__TEXT PASSAGE__:
>> BEGIN
Search This Blog

Wednesday 23 October 2013

New Media is Born



When we look back on our history we can pick some events that helped form New Media, as we know it today. Through time we have seen media change as are technologies have developed and advanced. If we think of Marshall McLuhan's "Medium is the Message" and depicted how McLuhan explains each era of media. For example the Tribal, Detribalization, Retribalization era’s.
If we now think about what was happening in the world round the time as McLuhan puts it as the detribalization era. During this time we discovered how use different techniques such as Henry Fords product line to mass produce object faster and cheaper which then lead to the Industrial Revolution which was a period were these new manufacturing processes give rise to new media forms such as comics, and newspapers.

During what McLuhan calls the Retriblzation era we can see a cultural shift in our society, as old modernism ideologies were being push aside with new postmodernism’s idea. “So while modernism tended to search for meaning and truth, postmodernism appears to accept that the pursuit for such universal truth is futile.” (Creeber,2009, p.3) With these new postmodernism Idea we seen the rise of pop culture as we used new ways of thinking to mass-produce culturally products. For example Andy Warhol used these new ways in thinking to become one of leading figure in the visual art movement known as pop art. This is why Warhol’s work is often conceived as intrinsically.
>> END
Please carry on the blog post about the birth of new media, starting after its last sentence.

__RECORD LIST__:
>> BEGIN
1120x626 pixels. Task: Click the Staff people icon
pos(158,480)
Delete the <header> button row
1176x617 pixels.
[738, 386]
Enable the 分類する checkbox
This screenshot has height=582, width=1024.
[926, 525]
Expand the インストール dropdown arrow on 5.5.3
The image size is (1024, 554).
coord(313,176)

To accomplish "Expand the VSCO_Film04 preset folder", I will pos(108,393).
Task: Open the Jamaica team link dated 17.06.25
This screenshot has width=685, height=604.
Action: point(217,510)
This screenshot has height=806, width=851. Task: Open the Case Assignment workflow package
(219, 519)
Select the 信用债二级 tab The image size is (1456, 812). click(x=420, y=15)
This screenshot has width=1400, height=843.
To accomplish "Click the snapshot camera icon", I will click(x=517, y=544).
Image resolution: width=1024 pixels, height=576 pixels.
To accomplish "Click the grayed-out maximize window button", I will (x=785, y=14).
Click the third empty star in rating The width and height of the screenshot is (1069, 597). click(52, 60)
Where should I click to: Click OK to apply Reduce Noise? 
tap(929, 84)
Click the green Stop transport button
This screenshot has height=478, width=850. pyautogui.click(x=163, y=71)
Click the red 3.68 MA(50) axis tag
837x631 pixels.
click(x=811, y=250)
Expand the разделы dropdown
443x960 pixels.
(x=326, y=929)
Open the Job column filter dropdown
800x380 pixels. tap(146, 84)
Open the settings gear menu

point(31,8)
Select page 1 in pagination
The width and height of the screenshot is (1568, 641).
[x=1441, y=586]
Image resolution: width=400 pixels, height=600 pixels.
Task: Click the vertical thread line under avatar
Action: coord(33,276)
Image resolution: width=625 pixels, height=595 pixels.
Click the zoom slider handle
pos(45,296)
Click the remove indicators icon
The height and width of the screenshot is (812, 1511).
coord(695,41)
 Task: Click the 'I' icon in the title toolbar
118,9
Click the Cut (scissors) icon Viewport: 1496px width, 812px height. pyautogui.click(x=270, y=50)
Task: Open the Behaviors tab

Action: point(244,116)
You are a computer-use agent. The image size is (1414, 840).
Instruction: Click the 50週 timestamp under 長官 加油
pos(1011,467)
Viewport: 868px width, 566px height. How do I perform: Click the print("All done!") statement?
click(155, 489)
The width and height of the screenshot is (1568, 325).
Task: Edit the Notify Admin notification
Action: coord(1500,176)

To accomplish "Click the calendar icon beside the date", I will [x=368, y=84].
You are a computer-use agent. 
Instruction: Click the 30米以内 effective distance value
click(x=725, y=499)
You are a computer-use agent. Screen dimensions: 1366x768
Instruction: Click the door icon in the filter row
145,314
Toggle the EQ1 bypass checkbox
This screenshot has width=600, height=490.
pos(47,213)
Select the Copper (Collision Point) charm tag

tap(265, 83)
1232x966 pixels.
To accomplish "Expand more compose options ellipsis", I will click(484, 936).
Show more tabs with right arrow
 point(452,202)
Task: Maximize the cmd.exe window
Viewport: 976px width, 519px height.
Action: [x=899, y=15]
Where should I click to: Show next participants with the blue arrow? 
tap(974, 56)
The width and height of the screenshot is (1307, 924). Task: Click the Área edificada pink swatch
>> END
__THE OUTPUT__:
During the Industrial Revolution we seen the necessary advancement in technologies through modernism cultural ideological values and new manufacturing processes to form a society where postmodernism values where a common thing. Through these new ideas we can see the foundations that new media have been set on. All new media content can be mass-produced at a click of a button, we have begun to simply pick what identities we want to adopt and what ones we want to reject. This allows the individual to decide how they define themselves rather than having to stick to the limited numbers of choices which are set out form are past events.



Glen Creeber and Royston Martin (2009). Digital Cultures. Berkshire: Open University Press. 3.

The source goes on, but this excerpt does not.